Nvidia GeForce RTX 3060 Ti
(Image credit: Nvidia)

Given the electric current state of the GPU market, where even ageing cards are selling for several times their MSRP and store stock evaporates as before long as it appears, you'd be forgiven for thinking a new carte will be equally scarce.

But information technology looks like Nvidia has deliberately neutered the upcoming GeForce RTX 3050's ability to mine cryptocurrency in order to deter miners, and increment the odds of the carte ending up in PCs that will actually exist used for gaming.

Co-ordinate to Videocardz "source in Red china," the RTX 3050 ships with a Light Hash Rate algorithm which severely limits the rate at which the carte du jour tin can mine Ethereum. While information technology will start mining with a hash charge per unit effectually twenty MH/southward, it quickly drops to 12.5 MH/south while consuming 73W of energy.

Assuming the RTX 3050 goes on sale at $250 (non unlikely given RTX 3060 stock theoretically costs $329), the site calculates that with the electric current value of Etherium, the carte would take 500 days — or around a yr and four months — to recoup the price involved. And if the current bout of GPU aggrandizement were to up the cost to $350, that would increment to 700 days (or a month shy of two years).

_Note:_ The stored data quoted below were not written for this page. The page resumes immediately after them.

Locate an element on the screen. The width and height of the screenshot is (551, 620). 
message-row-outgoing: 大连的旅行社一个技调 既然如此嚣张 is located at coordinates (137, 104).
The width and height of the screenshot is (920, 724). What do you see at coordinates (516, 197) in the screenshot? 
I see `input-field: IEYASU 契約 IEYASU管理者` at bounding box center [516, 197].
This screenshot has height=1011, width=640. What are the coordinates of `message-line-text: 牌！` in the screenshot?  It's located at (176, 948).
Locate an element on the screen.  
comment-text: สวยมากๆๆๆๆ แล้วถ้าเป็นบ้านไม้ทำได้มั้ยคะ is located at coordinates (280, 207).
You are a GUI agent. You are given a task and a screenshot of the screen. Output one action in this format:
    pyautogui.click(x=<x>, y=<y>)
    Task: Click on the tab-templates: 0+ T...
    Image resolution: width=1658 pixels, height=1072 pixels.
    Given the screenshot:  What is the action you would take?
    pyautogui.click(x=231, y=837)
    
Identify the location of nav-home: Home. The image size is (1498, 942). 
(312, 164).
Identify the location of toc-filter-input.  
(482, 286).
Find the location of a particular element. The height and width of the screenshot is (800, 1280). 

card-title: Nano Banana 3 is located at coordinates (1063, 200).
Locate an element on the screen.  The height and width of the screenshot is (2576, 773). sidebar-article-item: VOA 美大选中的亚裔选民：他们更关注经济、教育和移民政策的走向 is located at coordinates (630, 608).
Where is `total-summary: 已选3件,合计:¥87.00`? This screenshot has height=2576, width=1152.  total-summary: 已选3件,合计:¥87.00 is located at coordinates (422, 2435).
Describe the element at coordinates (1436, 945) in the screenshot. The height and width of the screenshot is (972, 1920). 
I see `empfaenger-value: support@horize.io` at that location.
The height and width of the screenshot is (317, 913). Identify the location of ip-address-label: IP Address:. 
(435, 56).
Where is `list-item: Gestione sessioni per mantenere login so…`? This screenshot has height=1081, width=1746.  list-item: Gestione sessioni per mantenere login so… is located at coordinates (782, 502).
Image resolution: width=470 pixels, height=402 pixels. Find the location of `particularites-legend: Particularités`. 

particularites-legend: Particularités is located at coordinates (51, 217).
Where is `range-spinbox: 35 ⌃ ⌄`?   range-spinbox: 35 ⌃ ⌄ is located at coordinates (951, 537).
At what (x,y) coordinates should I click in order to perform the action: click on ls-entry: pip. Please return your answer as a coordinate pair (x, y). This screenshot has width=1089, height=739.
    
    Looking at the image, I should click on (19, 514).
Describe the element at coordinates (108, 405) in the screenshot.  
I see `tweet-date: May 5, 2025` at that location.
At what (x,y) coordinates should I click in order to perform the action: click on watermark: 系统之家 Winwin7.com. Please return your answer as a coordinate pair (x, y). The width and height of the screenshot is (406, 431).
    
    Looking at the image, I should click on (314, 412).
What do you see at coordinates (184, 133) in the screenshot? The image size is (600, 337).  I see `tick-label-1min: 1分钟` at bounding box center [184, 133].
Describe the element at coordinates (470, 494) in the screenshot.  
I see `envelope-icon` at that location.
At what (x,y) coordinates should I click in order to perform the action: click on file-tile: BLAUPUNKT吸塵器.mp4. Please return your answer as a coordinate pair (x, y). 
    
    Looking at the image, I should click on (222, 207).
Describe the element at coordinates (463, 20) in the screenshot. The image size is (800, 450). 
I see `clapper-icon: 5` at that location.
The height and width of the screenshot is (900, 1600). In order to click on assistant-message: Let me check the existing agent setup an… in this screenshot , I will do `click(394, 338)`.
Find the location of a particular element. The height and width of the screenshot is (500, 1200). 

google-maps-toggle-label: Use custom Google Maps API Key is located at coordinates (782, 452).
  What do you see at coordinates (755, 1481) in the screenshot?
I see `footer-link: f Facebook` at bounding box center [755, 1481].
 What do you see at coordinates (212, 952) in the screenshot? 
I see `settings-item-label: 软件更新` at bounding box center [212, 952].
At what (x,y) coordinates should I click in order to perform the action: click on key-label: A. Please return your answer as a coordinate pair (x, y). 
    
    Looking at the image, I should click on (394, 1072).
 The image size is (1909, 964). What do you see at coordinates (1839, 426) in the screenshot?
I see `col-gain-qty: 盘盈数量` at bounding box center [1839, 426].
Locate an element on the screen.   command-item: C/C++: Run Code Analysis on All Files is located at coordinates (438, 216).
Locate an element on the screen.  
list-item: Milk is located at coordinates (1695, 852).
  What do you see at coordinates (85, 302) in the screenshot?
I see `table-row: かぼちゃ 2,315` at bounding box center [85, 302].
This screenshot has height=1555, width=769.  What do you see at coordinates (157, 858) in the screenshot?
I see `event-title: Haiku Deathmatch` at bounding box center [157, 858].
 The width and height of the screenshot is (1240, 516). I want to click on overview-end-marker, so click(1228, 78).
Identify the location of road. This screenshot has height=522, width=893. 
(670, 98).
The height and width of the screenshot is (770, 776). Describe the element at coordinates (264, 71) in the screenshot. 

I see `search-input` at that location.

For people who simply want a graphics card to game with, that's fantabulous news. And as Videocardz points out, the weak performance isn't the only thing that would make the RTX 3050 a poor investment for crypto miners.

With Etherum's switch to proof-of-stake mining — which aims to brand GPU mining redundant and hopefully meet a flurry of pre-owned cards hit the market — scheduled for June 2022, it just won't exist worth a miner buying a RTX 3050 if this Ethereum mining performance is matched in the existent world, even if it were released tomorrow.

That'south non to say that supply volition outstrip demand over night: supply chain issues are still a thing, equally is the global scrap shortage. But with cryptocurrency miners hopefully out of the flick (other coins don't offer the same ROI), the chances of actually getting a GPU for gaming are looking a lot improve in 2022 than they did in 2021.

Freelance contributor Alan has been writing about tech for over a decade, roofing phones, drones and everything in between. Previously Deputy Editor of tech site Alphr, his words are establish all over the web and in the occasional mag too. When not weighing up the pros and cons of the latest smartwatch, yous'll probably notice him tackling his ever-growing games backlog. Or, more than likely, playing Spelunky for the millionth time.